弾丸が俺の膝に命中し、俺はもんどりうって路上に倒れた。畜生、アンデッド・リボルバーか!
「どうだ?久しぶりに「撃たれた」感触は?お前さんのマグナムほどじゃないが、それなりに痛いだろう?」
「イッさん……あなただったんですね。俺の行動を逐一「亡者」連中に漏らしていたのは」
「今ごろ気づいたのか、カロン。もう少し知恵の回る男だと思っていたがな」
「レジャーランドで捕らえた亡者を逃がし、岩成に俺を襲わせたのもあなたですね」
「いかにもそうだ。案の定、お前はしぶとく生き残り、それで俺が直接手をかけざるを得なくなったというわけだ……そらっ」
石動の警棒から再び炎が放たれ、俺の顔を嬲った。幻の臭いが俺の鼻を突き、俺は弾丸がめり込んだ足で立ちあがった。
「残念ですが、あなたを逮捕します」
俺はマグナムを抜くと、石動に狙いを定めた。同時に石動に憑りついている亡者が黒い霧となって俺に覆いかぶさった。
「お前に捕縛されるような俺じゃない!」
気づくとリボルバーの銃口が俺の額に押し当てられていた。今だ。
「死……なにっ?」
石動と同化していた亡者が消え、銃を持つ手が跳ね上がった。興梠に教わった「邪気の中和」だった。銃声がこだました次の瞬間、俺は石動の胸に手を押し当て、高密度の気を爆発させた。
「……ぐあっ」
邪気を封じられ、自分の力を跳ね返された石動は後方に飛び、電柱に激突した。
「……イッさん」
俺はぐったりと路上にへたりこんでいる石動に近づくと、手錠を取りだした。
「できれば亡者と一体化する前に逮捕させてほしかった」
俺が石動の手首に手錠をあてがおうとした、その時だった。どこからともなく白い「もや」のようなものが現れたかと思うと、人の形になった。それは今より少し若い石動の姿をしていた。
「……これは一体?」
俺が動きを止め、呆然としていると「もや」は石動の身体から、別の黒い「もや」を引き出し始めた。それは、邪念に囚われたもう一人の石動だった。

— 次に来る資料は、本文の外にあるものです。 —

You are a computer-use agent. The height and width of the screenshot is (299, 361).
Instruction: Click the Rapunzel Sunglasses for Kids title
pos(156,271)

「そうか……成仏するんだ。石動さん、あなたはもうとっくに「死んで」いたんですね」
ようやく俺はすべての事情を理解した。何らかの事情で亡者に魂を売った石動は、こうしてもらうつもりで俺を襲撃したのだ。俺は一つの魂となって消えてゆく石動を見ながら、携帯を取りだした。
「……もしもし、ダディですか?カロンです。石動刑事の死体を確保しました」
「そうか、よくやった、カロン。いやな仕事だったな。すまん」
「ダディ、イッさんが亡者だと知っていましたね?最初から俺に成仏させるつもりだったんでしょう?」
「ああ、そうだ。同期のよしみで、どうしても奴を亡者のまま死なせたくはなかったんだ」
「お蔭で敵を叩き潰す動機がまた一つ増えましたよ。こんなことを許しておくわけにはいかない」
「すまんな。石動の死体は特務班で丁重に弔わせてもらう。お前は敵を思う存分、叩き潰してくれ」
「そうさせてもらいます。……じゃ、イッさんにお別れするんで、これで」
俺は通話を終えると、路上で骸となった石動と向き合った。俺の知っている石動刑事はもう、ここにはいない。魂だけの存在となってどこかに行ってしまった。俺は石動の骸に向かって静かに語りかけた。
「イッさん、あんたをこんな風にした連中をこれから潰しに行きます。見ていて下さい」
俺は物言わぬ骸に誓うと、かつての先輩刑事に背を向け、再び署に向かって歩き始めた。